Why ACE Inhibitors and ARBs Are Less Effective in Individuals with Dark Skin
ACE inhibitors and ARBs are less effective as monotherapy in Black patients due to lower baseline renin-angiotensin system activity, requiring combination with diuretics for optimal efficacy. 1, 2
Physiological Basis for Reduced Efficacy
The reduced effectiveness of ACE inhibitors and ARBs in Black patients is primarily due to:
Lower baseline renin-angiotensin system activity:
- Black patients typically have lower plasma renin activity compared to non-Black patients
- This results in a blunted response to medications that target this system 1
Differences in blood pressure regulation:
Clinical Evidence
The Seventh Report of the Joint National Committee on Prevention, Detection, Evaluation, and Treatment of High Blood Pressure (JNC 7) provides clear evidence:
- Monotherapy with beta-blockers, ACE inhibitors, or ARBs lowers blood pressure to a lesser degree in Black patients than in white patients 1
- In the ALLHAT trial with over 15,000 Black participants, ACE inhibitors were less effective in lowering blood pressure than either thiazide-type diuretics or calcium channel blockers 1
- This reduced efficacy was associated with:
- 40% greater risk of stroke
- 32% greater risk of heart failure
- 19% greater risk of cardiovascular disease in Black patients randomized to ACE inhibitors versus diuretics 1
Overcoming Reduced Efficacy
The racial differences in blood pressure-lowering efficacy can be effectively addressed by:
- Combination therapy: Adding a thiazide diuretic to an ACE inhibitor or ARB eliminates the interracial differences in blood pressure response 1, 2
- First-line recommendations: For Black patients with hypertension, guidelines recommend starting with:
- Thiazide-type diuretics (particularly chlorthalidone)

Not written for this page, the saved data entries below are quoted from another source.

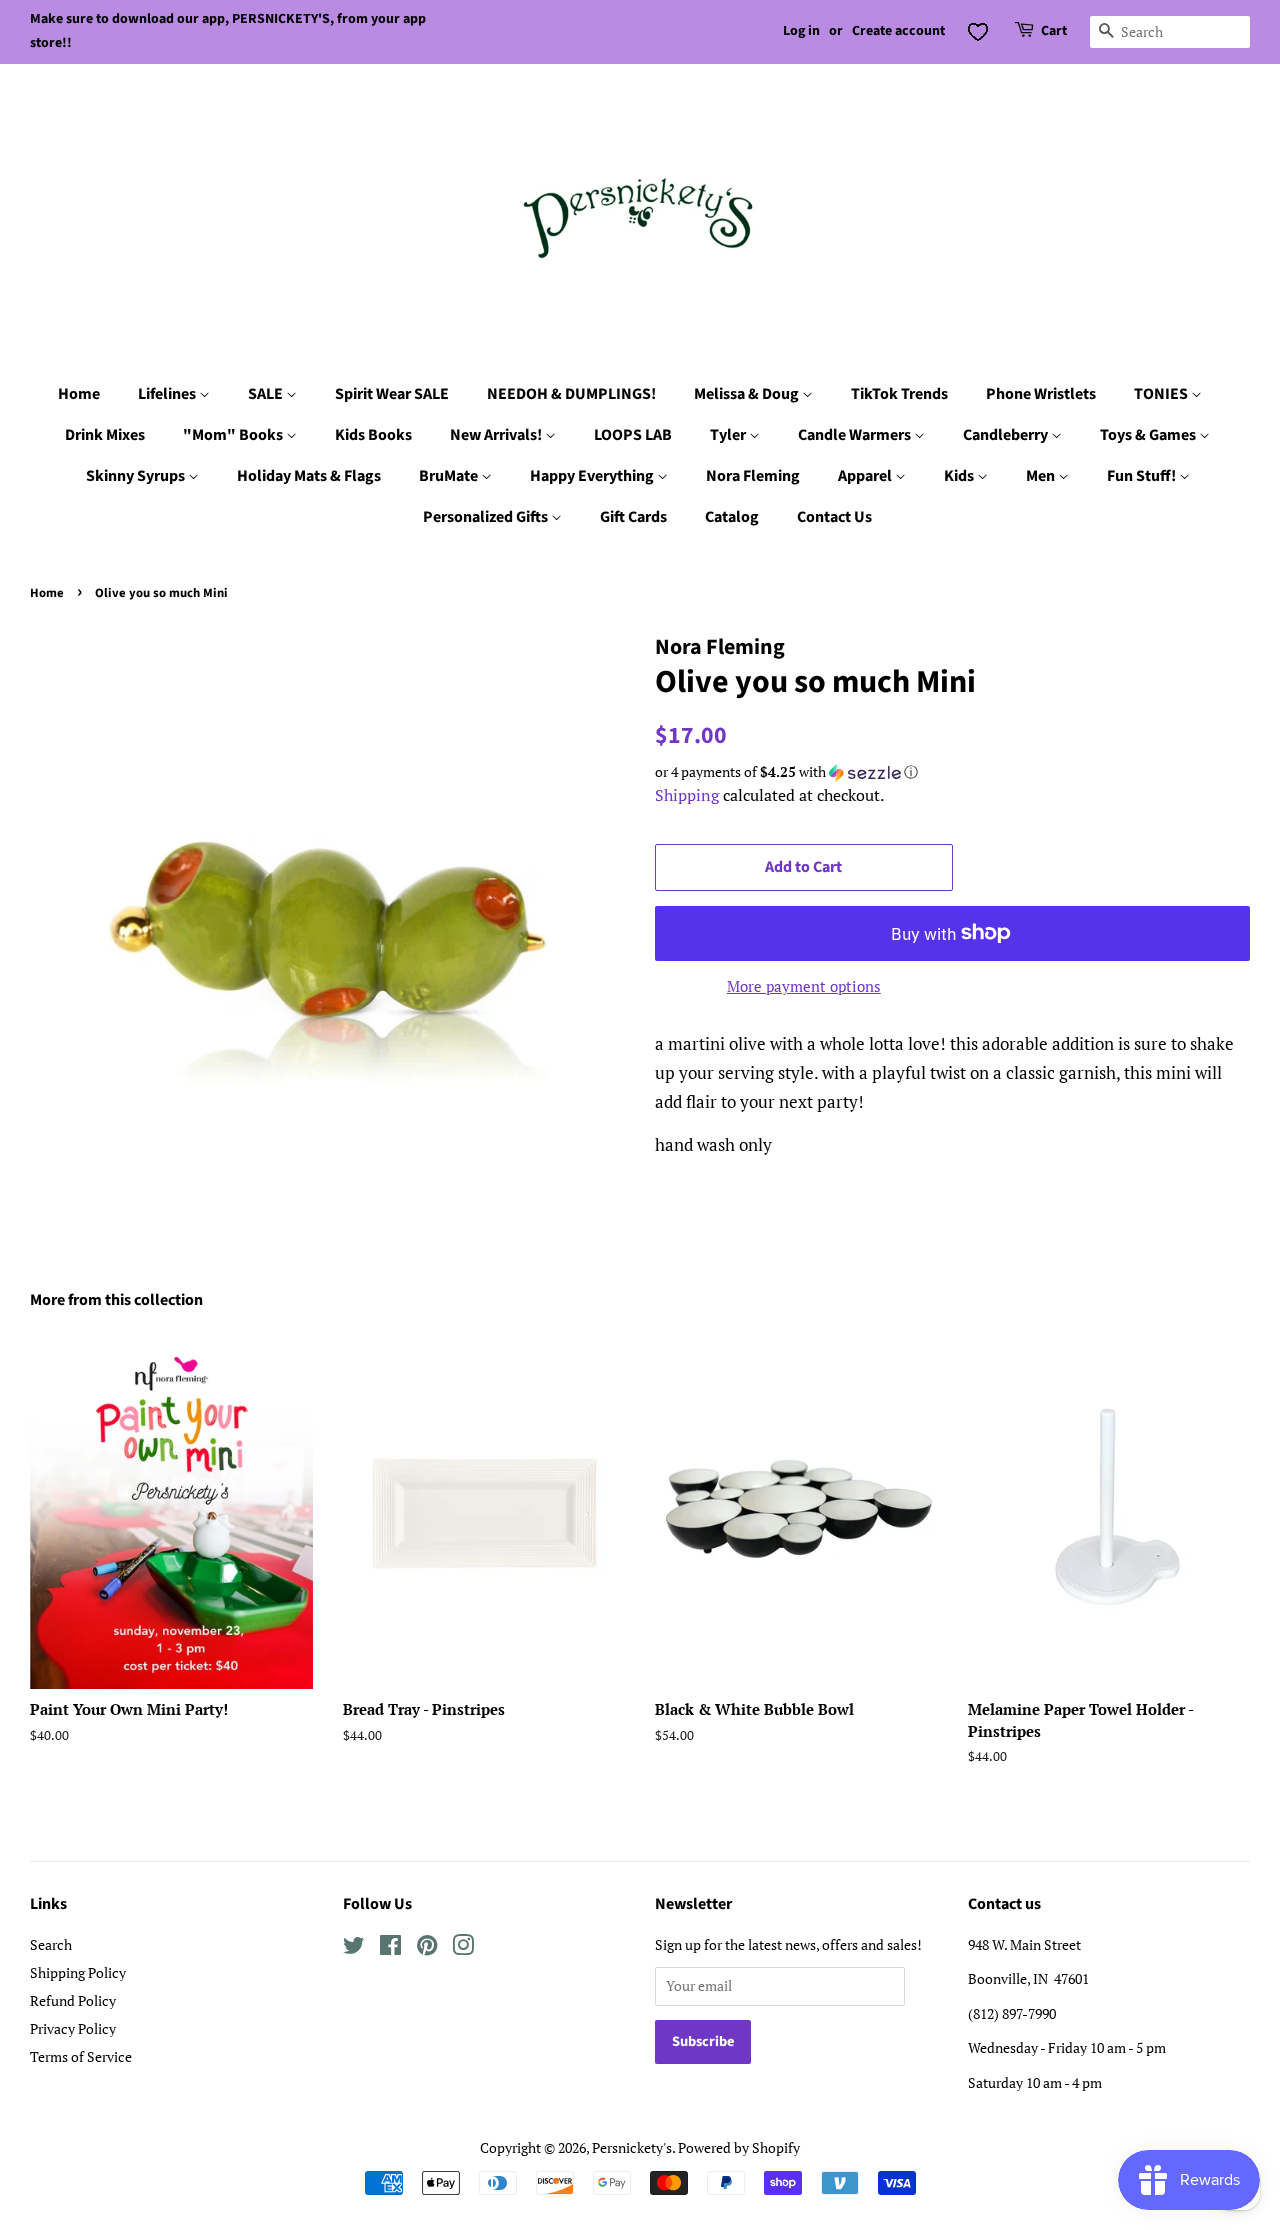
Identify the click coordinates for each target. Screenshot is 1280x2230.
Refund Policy (73, 2000)
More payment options (804, 986)
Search (51, 1944)
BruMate (450, 476)
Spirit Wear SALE (392, 394)
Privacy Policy (73, 2028)
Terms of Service (81, 2056)
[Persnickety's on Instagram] (463, 1948)
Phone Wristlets (1041, 394)
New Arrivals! (497, 435)
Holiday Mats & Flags (309, 476)
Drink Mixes (105, 435)
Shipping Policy (78, 1972)
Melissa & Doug (748, 394)
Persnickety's (632, 2147)
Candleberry (1007, 435)
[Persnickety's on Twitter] (354, 1948)
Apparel (866, 476)
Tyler (729, 435)
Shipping (687, 795)
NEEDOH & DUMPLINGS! (571, 394)
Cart (1054, 31)
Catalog (732, 517)
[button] (952, 772)
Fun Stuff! (1143, 476)
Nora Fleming (753, 476)
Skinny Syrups (137, 476)
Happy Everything (593, 476)
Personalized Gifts (487, 517)
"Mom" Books (234, 435)
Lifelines (168, 394)
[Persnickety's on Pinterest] (427, 1948)
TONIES (1162, 394)
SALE (267, 394)
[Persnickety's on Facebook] (390, 1948)
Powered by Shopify (739, 2147)
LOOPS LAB (633, 435)
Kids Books (373, 435)
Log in (801, 31)
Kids (960, 476)
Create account (898, 31)
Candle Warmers (856, 435)
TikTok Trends (899, 394)
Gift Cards (633, 517)
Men (1042, 476)
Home (79, 394)
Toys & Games (1149, 435)
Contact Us (834, 517)
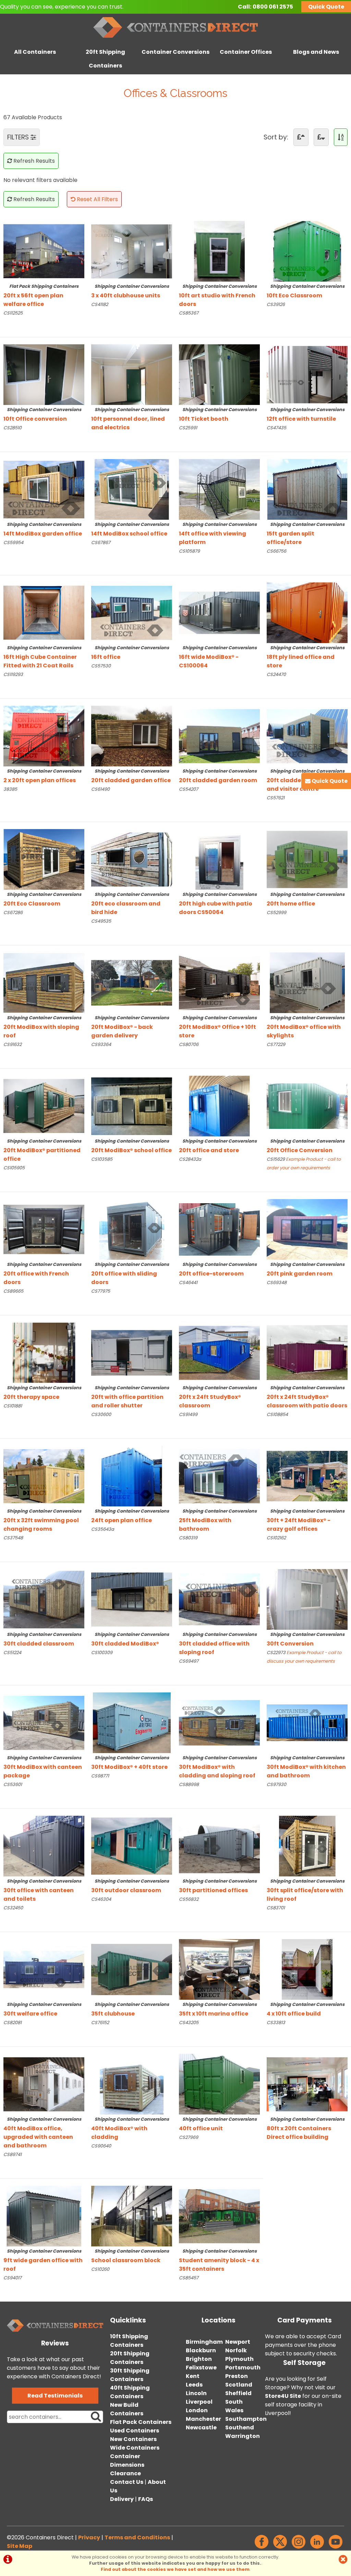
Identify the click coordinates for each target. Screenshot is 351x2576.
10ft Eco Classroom (305, 291)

- Calcium channel blockers 2
Additional Considerations
Side Effect Profile
Black patients also experience different side effect profiles with these medications:
- Higher risk of angioedema: Black patients have a 3-4 fold higher risk of angioedema with ACE inhibitors compared to white patients 1, 2
- Increased cough: Black patients may experience more cough attributed to ACE inhibitors 1
- ARBs as alternatives: ARBs may be preferred over ACE inhibitors in Black patients due to lower risk of angioedema 2
Special Populations
Despite reduced efficacy as monotherapy, ACE inhibitors and ARBs still have important roles in specific Black patient populations:
- Chronic kidney disease with proteinuria: Adding an ACE inhibitor or ARB to the regimen is recommended 2
- Diabetic nephropathy: Greater preservation of renal function was observed in Black patients with hypertensive nephrosclerosis treated with ACE inhibitor-containing regimens compared to beta-blockers or calcium antagonists 1
Practical Recommendations
For optimal management of hypertension in Black patients:
Initial therapy:
- Start with thiazide diuretics or calcium channel blockers
- Consider chlorthalidone 12.5 mg daily or amlodipine 5 mg daily 2
When ACE inhibitors/ARBs are needed:
- Always combine with a thiazide diuretic
- Monitor closely for side effects, particularly angioedema
- Consider ARBs over ACE inhibitors if angioedema is a concern 2
For resistant hypertension:
- Triple therapy with ACE inhibitor/ARB + CCB + diuretic may be needed 2
Target blood pressure:
- Aim for <130/80 mmHg in most Black patients with hypertension 2
By understanding these racial differences in drug response and implementing appropriate treatment strategies, clinicians can optimize blood pressure control and reduce cardiovascular risk in Black patients.